* [Short exercise]: Copy the listing below, starting with the line that contains "How do I perform: Click" and going on through the end of the listing, and shift every coordinate in the answers up by 50. Leave the pictures out.

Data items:
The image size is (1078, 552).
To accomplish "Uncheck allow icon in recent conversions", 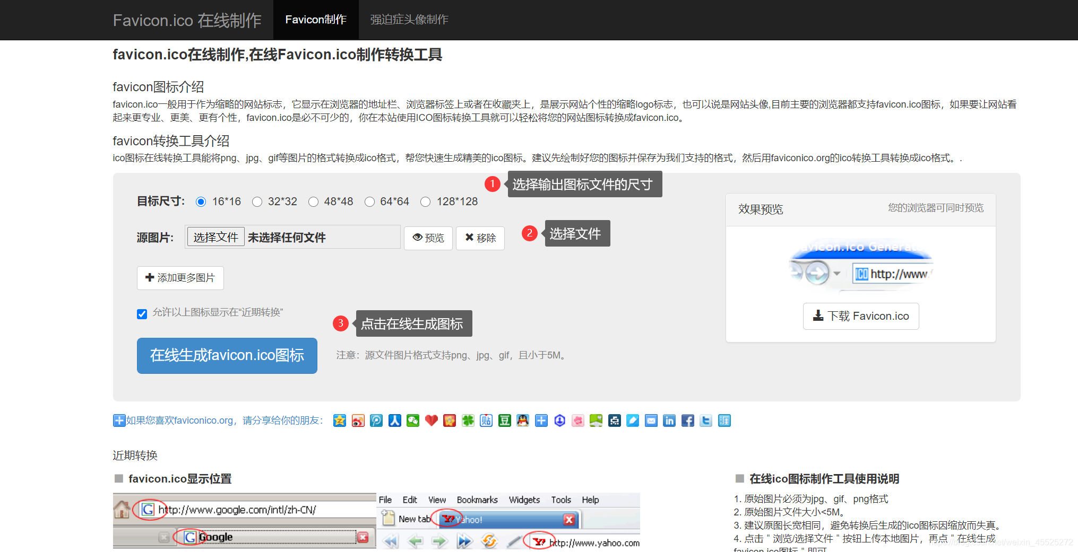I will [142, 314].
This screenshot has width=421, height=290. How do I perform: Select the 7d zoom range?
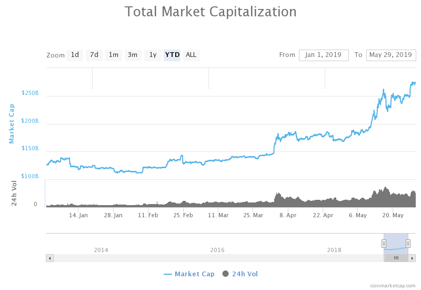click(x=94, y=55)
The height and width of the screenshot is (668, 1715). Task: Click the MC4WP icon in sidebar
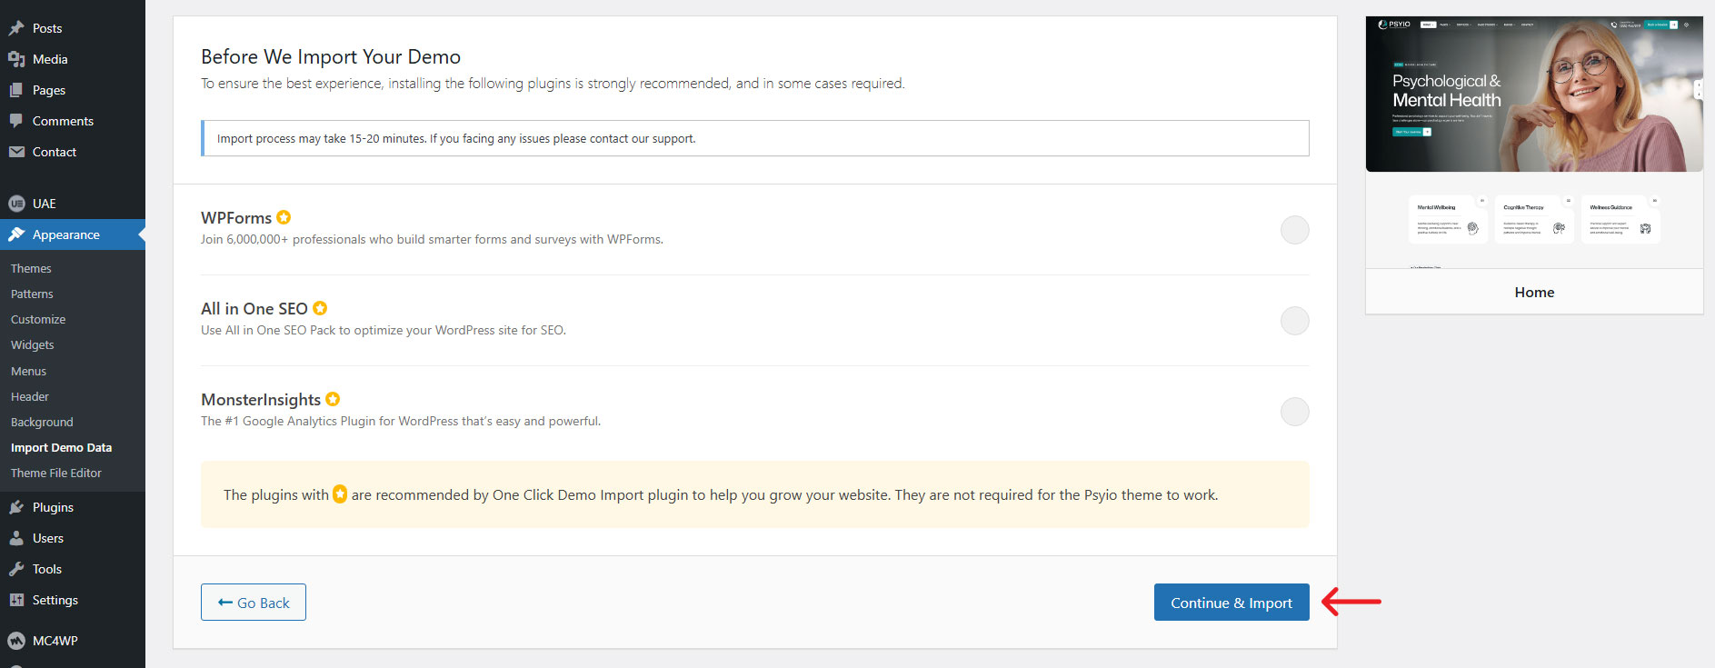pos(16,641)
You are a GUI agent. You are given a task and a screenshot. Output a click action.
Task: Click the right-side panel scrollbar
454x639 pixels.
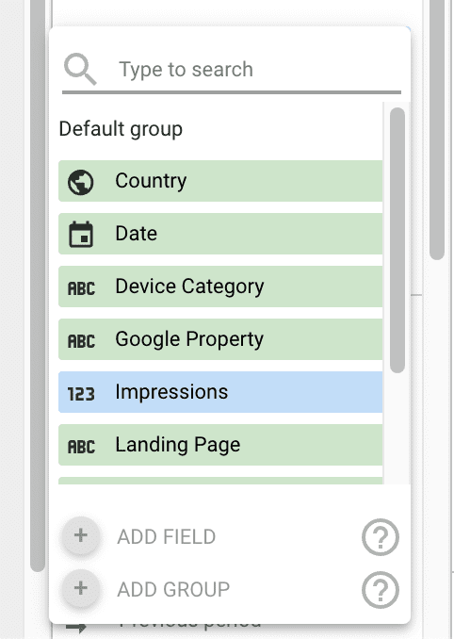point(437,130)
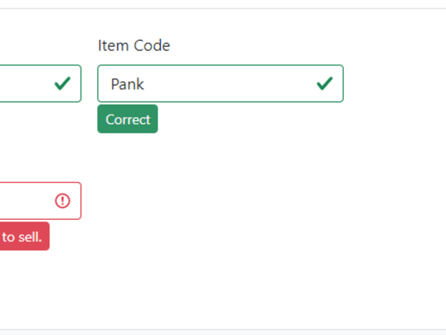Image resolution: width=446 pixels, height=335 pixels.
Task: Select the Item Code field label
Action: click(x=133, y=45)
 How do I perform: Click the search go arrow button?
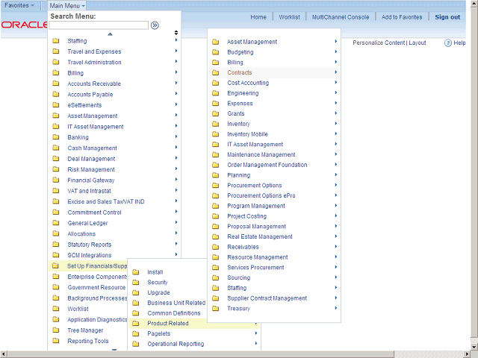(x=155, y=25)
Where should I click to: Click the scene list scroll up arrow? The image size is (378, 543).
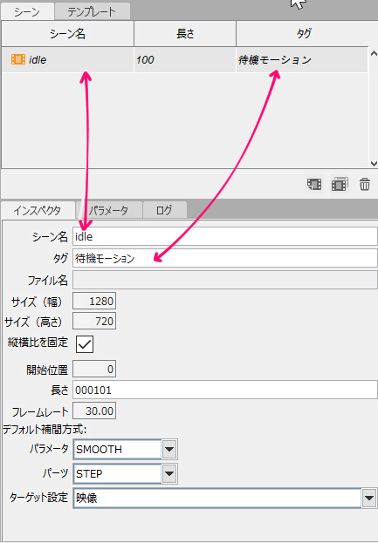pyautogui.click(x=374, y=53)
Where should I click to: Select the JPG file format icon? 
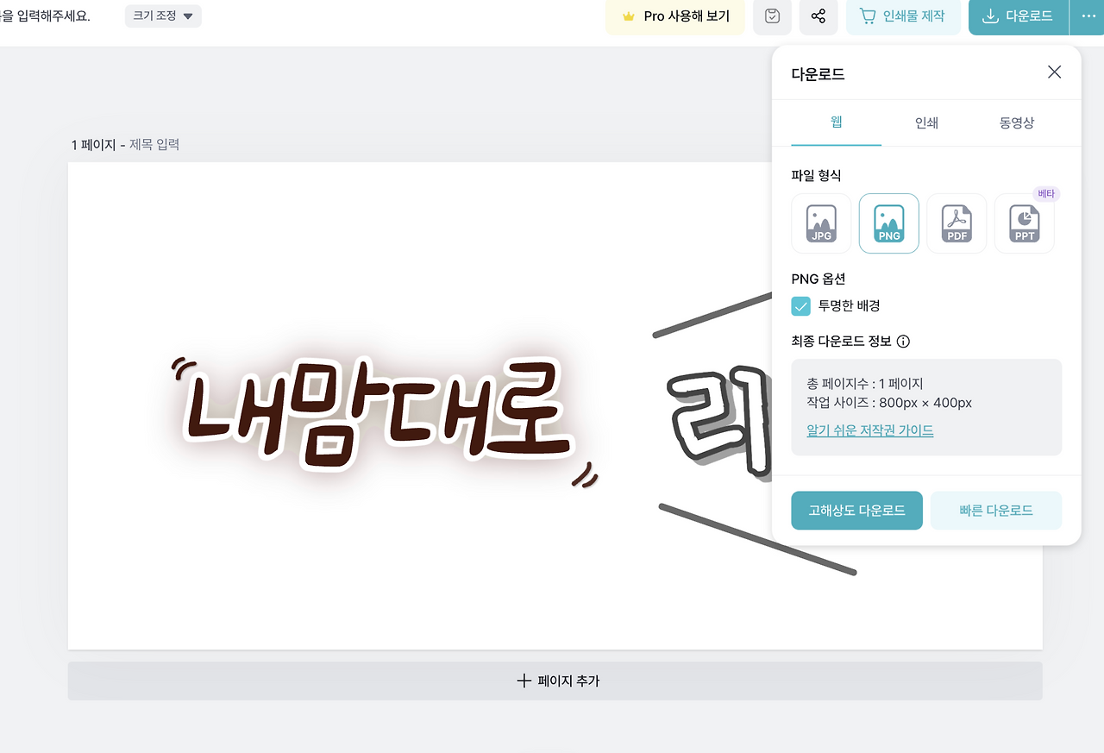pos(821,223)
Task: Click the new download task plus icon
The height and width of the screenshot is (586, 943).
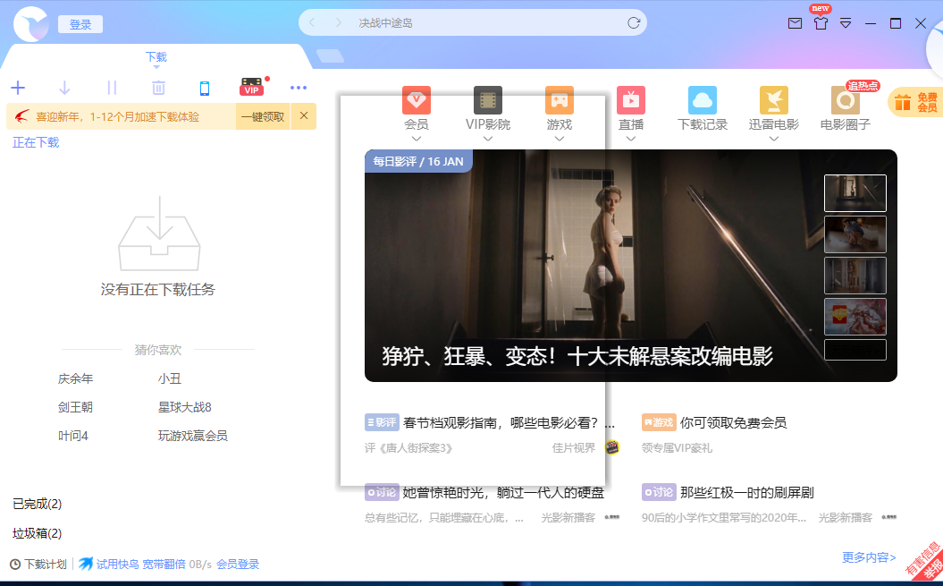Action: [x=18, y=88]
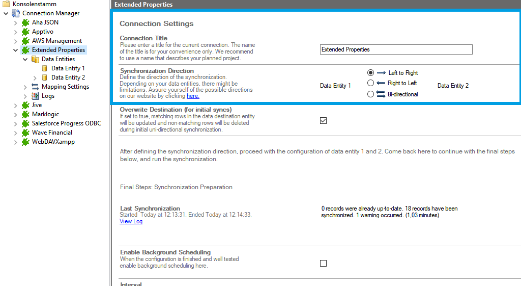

* [Answer to the exercise]:
 How do I perform: Click the search go arrow button?
(x=205, y=75)
Where should I click to: Click the scene list scroll up arrow? The image size is (378, 543).
pyautogui.click(x=424, y=103)
Where should I click to: Select the JPG file format icon? 
pos(871,273)
Task: Click the new download task plus icon
The height and width of the screenshot is (586, 943).
Action: [x=68, y=138]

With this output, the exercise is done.